8 はじめてのたたかいです
初めて、ではないけど、私史上最大の危機です。
原っぱオオカミに囲まれてます。それも4匹です。あわわわわ…
原っぱオオカミは、うちの村でそう呼ばれています。雑食だし弱めで、一応魔物だけどほとんど野生の動物だし、そのせいで追いやられて森よりも食べ物の少ない草原に住んでるとか。
でも、こんな私1人に4匹ってずるい!強いのは私じゃなくて《断頭台》さんだし!…でもやるしかない、そういう生き方を選んでるのは私だ。
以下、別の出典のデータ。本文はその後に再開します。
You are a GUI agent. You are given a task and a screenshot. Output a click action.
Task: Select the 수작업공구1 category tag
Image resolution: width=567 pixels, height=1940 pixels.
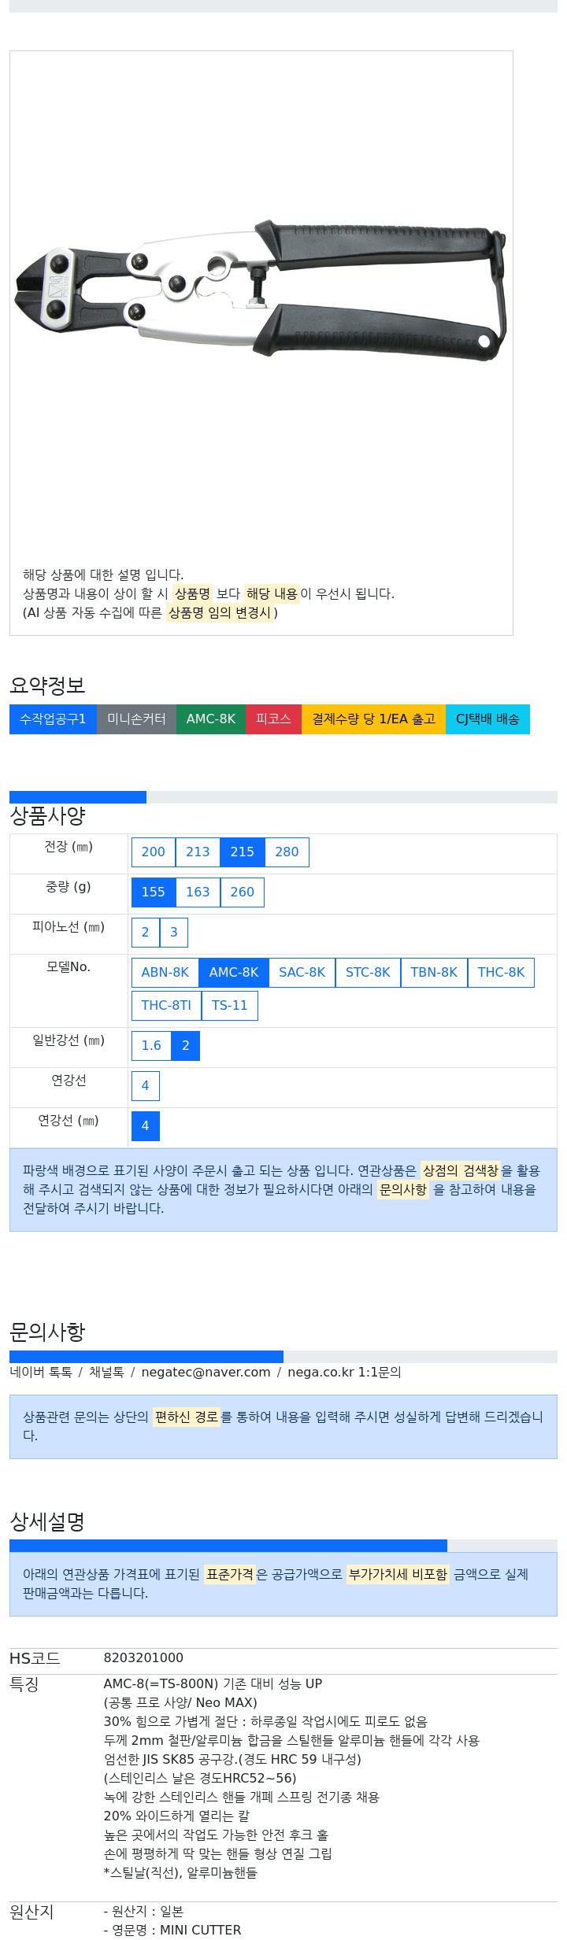53,719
戦う経験のチャンス、と思おう。村の人も弱いって言ってたし、ここで負けるくらいなら今までの生活に戻る!
いざとなったら、台を盾に作戦発動だ。
今周りに人はいない。不慣れな剣を使うよりも断頭台自体を使った方がいい。
「すぅ…《断頭台》!!!」
一息告げる。
周りにいた魔物は4匹とも動きを止める。
足や体は動く。
しかし、首はそこに固定された。
がりがり、がうがう、抵抗する。
程なくして
チリリリリ、ザザザズン!
金属と衝撃の音が響く。
ぐしゃり
…何もしないで勝っちゃったわーい。
相手を台で固定して首を切る。初めて正しい使い方したなぁと周りにころがる4つの死体の真ん中でちょっと呑気にも思っちゃった。
急に血の匂いがして顔がムッとする。あ、血は大丈夫だよ。よく家畜の解体とか手伝ったからね。
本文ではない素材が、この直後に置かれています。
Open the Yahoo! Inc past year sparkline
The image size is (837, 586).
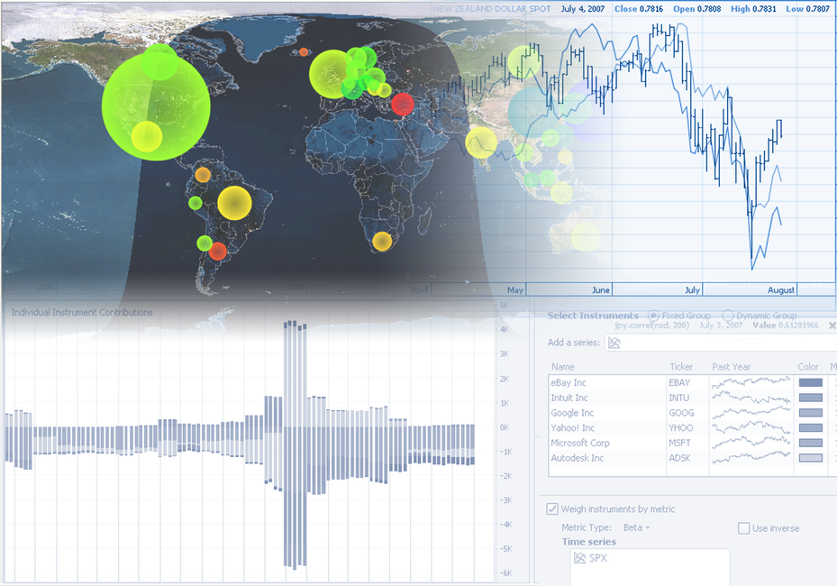coord(750,428)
で、このオオカミの処理は…しまった、解体に使えるナイフとか持ってこればよかった。
もったいないけどちょっとどけて…いや1つあった。
《断頭台》は大きさもかなり自由に変えられる。それに、出す場所もここって思うとこで出せる。今度どこまで遠くに出せるかとか試してみよう。
「ではでは、切り分けよう。《断頭台》!」
皮や肉を部位ごとに分けるようにスキルを使う。オオカミの解体はあんまり見たことないけど、村の家畜、大きさでブタくらいか、と同じように刃を走らせる。刃はごく薄く細く小さくして、体の中を通す。その間5秒くらい。さいごに胴体の首の切れ目からキラキラと、刃が結構な量の血と一緒に飛び出して消えた。
変化がわかりにくいけど、終わったみたい。そっと近づいて確認。おぉ、達人の仕事だこれは。無駄なくそれぞれの素材を活かせるように、境界が綺麗に分けている。血抜きは…刃が出てきたときにだいぶ抜かれてたっぽい。まさか血を端から押して出してたのかな?とんでもなく器用な《断頭台》さんだ…
シャルちゃんの持ち物
・服
・剣
以上
物は必要な時に村で共有の物を使っていたりしたシャルちゃん。
当然のようにお金やものが少ない。